Supplied records:
*****

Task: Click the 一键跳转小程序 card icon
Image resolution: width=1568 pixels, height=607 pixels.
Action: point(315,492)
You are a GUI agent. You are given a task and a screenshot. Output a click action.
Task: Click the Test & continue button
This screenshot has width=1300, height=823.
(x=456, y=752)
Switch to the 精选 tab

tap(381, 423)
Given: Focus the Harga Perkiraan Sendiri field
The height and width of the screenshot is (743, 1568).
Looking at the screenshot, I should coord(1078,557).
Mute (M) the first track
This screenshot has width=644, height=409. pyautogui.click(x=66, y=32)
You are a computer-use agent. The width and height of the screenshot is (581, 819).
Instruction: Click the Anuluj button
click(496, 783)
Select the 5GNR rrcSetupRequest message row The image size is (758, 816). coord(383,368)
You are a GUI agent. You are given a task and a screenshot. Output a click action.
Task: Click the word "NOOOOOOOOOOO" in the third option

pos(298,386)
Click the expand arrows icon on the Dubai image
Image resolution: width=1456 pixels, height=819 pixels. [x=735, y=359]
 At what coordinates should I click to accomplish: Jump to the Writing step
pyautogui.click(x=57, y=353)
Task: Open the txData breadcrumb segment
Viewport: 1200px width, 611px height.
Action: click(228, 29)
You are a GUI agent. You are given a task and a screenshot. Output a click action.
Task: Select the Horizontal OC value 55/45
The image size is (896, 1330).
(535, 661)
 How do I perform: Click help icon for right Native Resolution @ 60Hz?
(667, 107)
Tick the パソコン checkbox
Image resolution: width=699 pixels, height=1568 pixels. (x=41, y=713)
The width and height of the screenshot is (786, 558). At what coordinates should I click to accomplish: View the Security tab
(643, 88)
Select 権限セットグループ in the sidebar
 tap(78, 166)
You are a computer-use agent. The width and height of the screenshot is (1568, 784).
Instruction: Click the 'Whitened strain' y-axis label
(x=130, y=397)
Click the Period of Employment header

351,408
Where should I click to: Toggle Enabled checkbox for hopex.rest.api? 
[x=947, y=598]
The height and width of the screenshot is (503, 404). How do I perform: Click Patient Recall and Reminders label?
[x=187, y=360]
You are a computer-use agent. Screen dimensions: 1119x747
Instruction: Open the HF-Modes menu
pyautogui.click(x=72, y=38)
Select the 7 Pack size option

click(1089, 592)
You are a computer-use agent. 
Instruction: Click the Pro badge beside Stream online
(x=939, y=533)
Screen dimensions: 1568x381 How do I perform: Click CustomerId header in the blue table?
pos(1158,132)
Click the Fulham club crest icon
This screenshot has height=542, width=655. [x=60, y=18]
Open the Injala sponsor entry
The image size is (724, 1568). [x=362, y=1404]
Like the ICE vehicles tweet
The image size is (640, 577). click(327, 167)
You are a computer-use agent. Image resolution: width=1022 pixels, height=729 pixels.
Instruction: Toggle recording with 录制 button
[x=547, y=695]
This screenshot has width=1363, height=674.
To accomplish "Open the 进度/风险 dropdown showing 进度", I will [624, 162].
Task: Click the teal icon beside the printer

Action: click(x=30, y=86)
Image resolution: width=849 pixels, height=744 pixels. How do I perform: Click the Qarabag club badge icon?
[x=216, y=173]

*****

Exercise directions: Repeat each record word for word.

Response to this exercise:
Task: Click the 一键跳转小程序 card icon
Image resolution: width=1568 pixels, height=607 pixels.
Action: point(315,492)
You are a GUI agent. You are given a task and a screenshot. Output a click action.
Task: Click the Test & continue button
This screenshot has width=1300, height=823.
(x=456, y=752)
Switch to the 精选 tab

tap(381, 423)
Given: Focus the Harga Perkiraan Sendiri field
The height and width of the screenshot is (743, 1568).
Looking at the screenshot, I should coord(1078,557).
Mute (M) the first track
This screenshot has width=644, height=409. pyautogui.click(x=66, y=32)
You are a computer-use agent. The width and height of the screenshot is (581, 819).
Instruction: Click the Anuluj button
click(496, 783)
Select the 5GNR rrcSetupRequest message row The image size is (758, 816). coord(383,368)
You are a GUI agent. You are given a task and a screenshot. Output a click action.
Task: Click the word "NOOOOOOOOOOO" in the third option

pos(298,386)
Click the expand arrows icon on the Dubai image
Image resolution: width=1456 pixels, height=819 pixels. [x=735, y=359]
 At what coordinates should I click to accomplish: Jump to the Writing step
pyautogui.click(x=57, y=353)
Task: Open the txData breadcrumb segment
Viewport: 1200px width, 611px height.
Action: click(228, 29)
You are a GUI agent. You are given a task and a screenshot. Output a click action.
Task: Select the Horizontal OC value 55/45
The image size is (896, 1330).
(535, 661)
 How do I perform: Click help icon for right Native Resolution @ 60Hz?
(667, 107)
Tick the パソコン checkbox
Image resolution: width=699 pixels, height=1568 pixels. (x=41, y=713)
The width and height of the screenshot is (786, 558). At what coordinates should I click to accomplish: View the Security tab
(643, 88)
Select 権限セットグループ in the sidebar
 tap(78, 166)
You are a computer-use agent. The width and height of the screenshot is (1568, 784).
Instruction: Click the 'Whitened strain' y-axis label
(x=130, y=397)
Click the Period of Employment header

351,408
Where should I click to: Toggle Enabled checkbox for hopex.rest.api? 
[x=947, y=598]
The height and width of the screenshot is (503, 404). How do I perform: Click Patient Recall and Reminders label?
[x=187, y=360]
You are a computer-use agent. Screen dimensions: 1119x747
Instruction: Open the HF-Modes menu
pyautogui.click(x=72, y=38)
Select the 7 Pack size option

click(1089, 592)
You are a computer-use agent. 
Instruction: Click the Pro badge beside Stream online
(x=939, y=533)
Screen dimensions: 1568x381 How do I perform: Click CustomerId header in the blue table?
pos(1158,132)
Click the Fulham club crest icon
This screenshot has height=542, width=655. [x=60, y=18]
Open the Injala sponsor entry
The image size is (724, 1568). [x=362, y=1404]
Like the ICE vehicles tweet
The image size is (640, 577). click(327, 167)
You are a computer-use agent. Image resolution: width=1022 pixels, height=729 pixels.
Instruction: Toggle recording with 录制 button
[x=547, y=695]
This screenshot has width=1363, height=674.
To accomplish "Open the 进度/风险 dropdown showing 进度", I will [624, 162].
Task: Click the teal icon beside the printer

Action: click(x=30, y=86)
Image resolution: width=849 pixels, height=744 pixels. How do I perform: Click the Qarabag club badge icon?
[x=216, y=173]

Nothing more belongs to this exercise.